▸ **What the task requires**: A faithful copy of each record is required, minus the images.

○ ○ ○ ○ ○

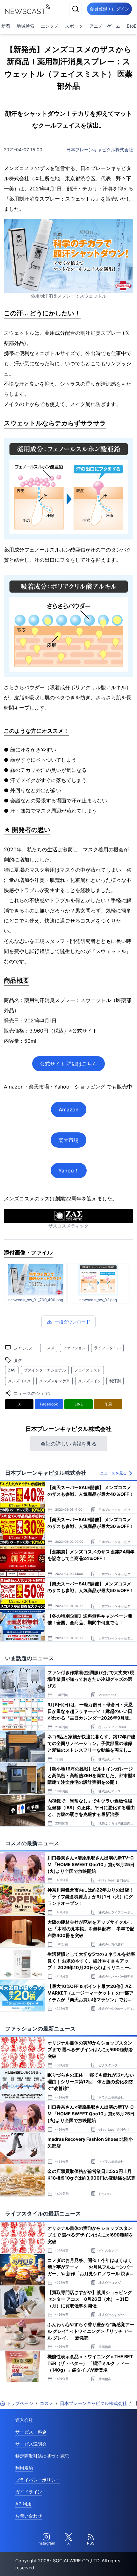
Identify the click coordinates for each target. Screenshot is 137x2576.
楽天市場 (68, 1140)
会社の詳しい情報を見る (68, 1443)
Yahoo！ (68, 1170)
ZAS (12, 1370)
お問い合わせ (28, 2515)
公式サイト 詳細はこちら (68, 1064)
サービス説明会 (31, 2444)
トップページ (19, 2403)
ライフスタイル (107, 1347)
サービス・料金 (31, 2432)
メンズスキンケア (54, 1380)
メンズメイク (89, 1380)
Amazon (69, 1109)
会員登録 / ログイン (109, 8)
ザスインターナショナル (45, 1370)
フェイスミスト (87, 1370)
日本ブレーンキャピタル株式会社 (99, 149)
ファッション (74, 1347)
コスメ (48, 1347)
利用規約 (24, 2467)
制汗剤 (115, 1380)
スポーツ (74, 26)
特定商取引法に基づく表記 (42, 2456)
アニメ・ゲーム (104, 26)
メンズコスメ (19, 1380)
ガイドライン (28, 2491)
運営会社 (24, 2420)
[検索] (75, 9)
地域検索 (25, 26)
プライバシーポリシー (37, 2480)
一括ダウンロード (72, 1321)
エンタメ (50, 26)
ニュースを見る (113, 1473)
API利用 (23, 2503)
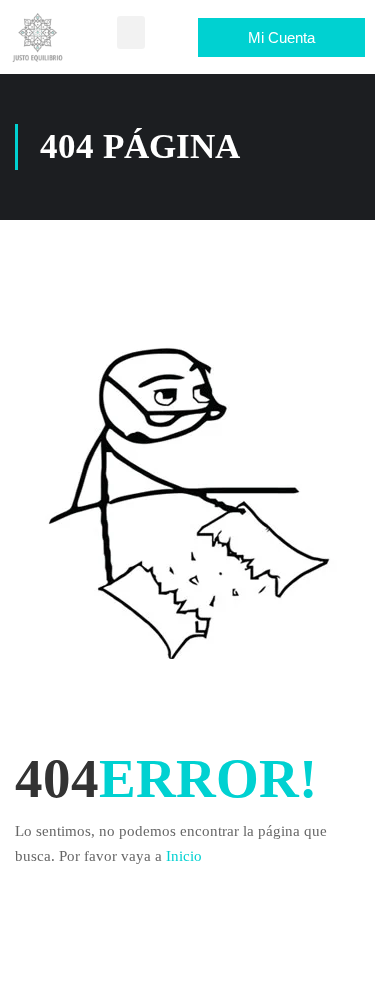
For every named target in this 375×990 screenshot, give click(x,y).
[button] (131, 32)
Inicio (184, 856)
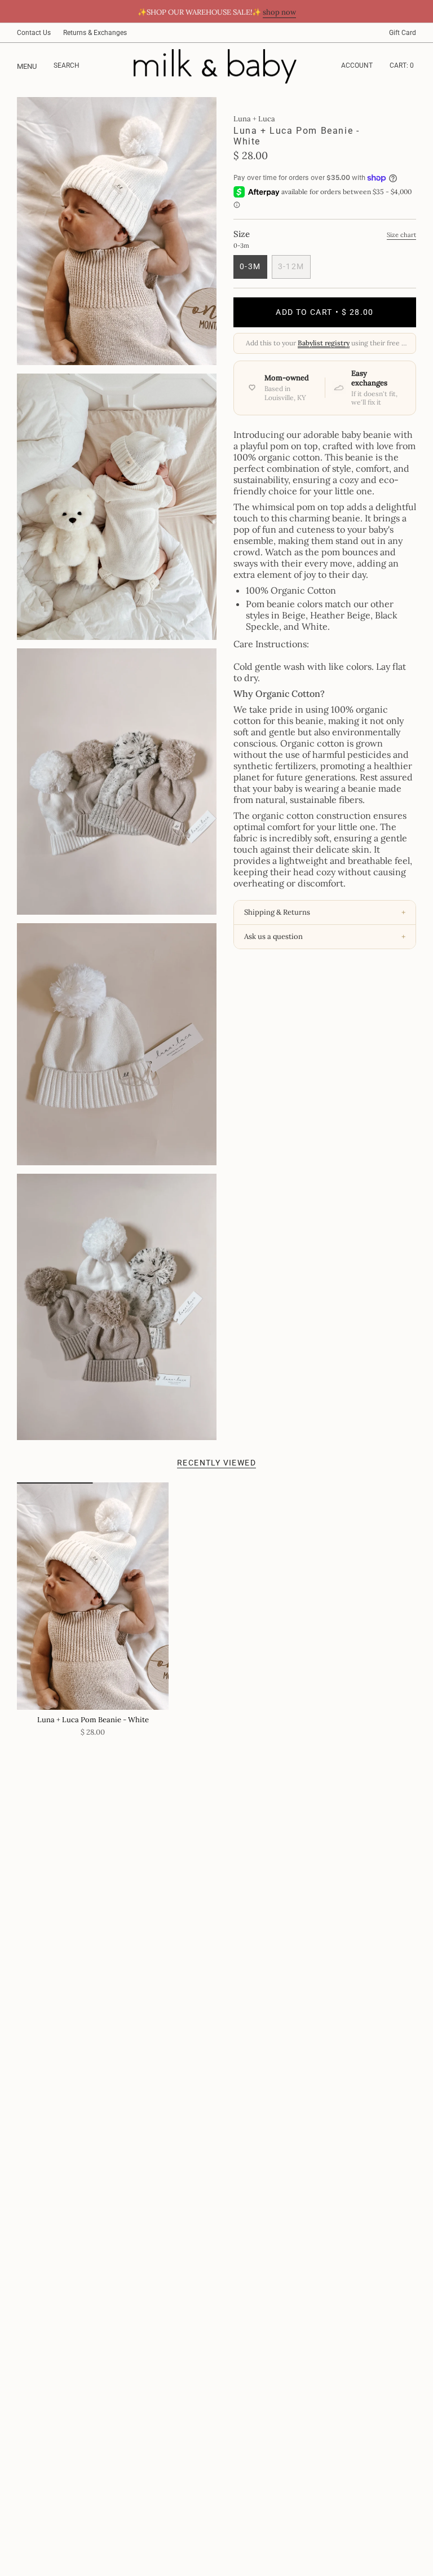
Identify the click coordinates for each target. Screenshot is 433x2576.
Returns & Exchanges (95, 33)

○ ○ ○ ○ ○

▸ **Task result**:
Identify the click coordinates for each target. Screenshot is 137x2576.
楽天市場 (68, 1140)
会社の詳しい情報を見る (68, 1443)
Yahoo！ (68, 1170)
ZAS (12, 1370)
お問い合わせ (28, 2515)
公式サイト 詳細はこちら (68, 1064)
サービス説明会 (31, 2444)
トップページ (19, 2403)
ライフスタイル (107, 1347)
サービス・料金 (31, 2432)
メンズスキンケア (54, 1380)
メンズメイク (89, 1380)
Amazon (69, 1109)
会員登録 / ログイン (109, 8)
ザスインターナショナル (45, 1370)
フェイスミスト (87, 1370)
日本ブレーンキャピタル株式会社 (99, 149)
ファッション (74, 1347)
コスメ (48, 1347)
利用規約 (24, 2467)
制汗剤 (115, 1380)
スポーツ (74, 26)
特定商取引法に基づく表記 (42, 2456)
アニメ・ゲーム (104, 26)
メンズコスメ (19, 1380)
ガイドライン (28, 2491)
運営会社 (24, 2420)
[検索] (75, 9)
地域検索 (25, 26)
プライバシーポリシー (37, 2480)
一括ダウンロード (72, 1321)
エンタメ (50, 26)
ニュースを見る (113, 1473)
API利用 (23, 2503)
For every named target in this 375×990 screenshot, give click(x,y).
[button] (131, 32)
Inicio (184, 856)
Identify the click coordinates for each target. Screenshot is 433x2576.
Returns & Exchanges (95, 33)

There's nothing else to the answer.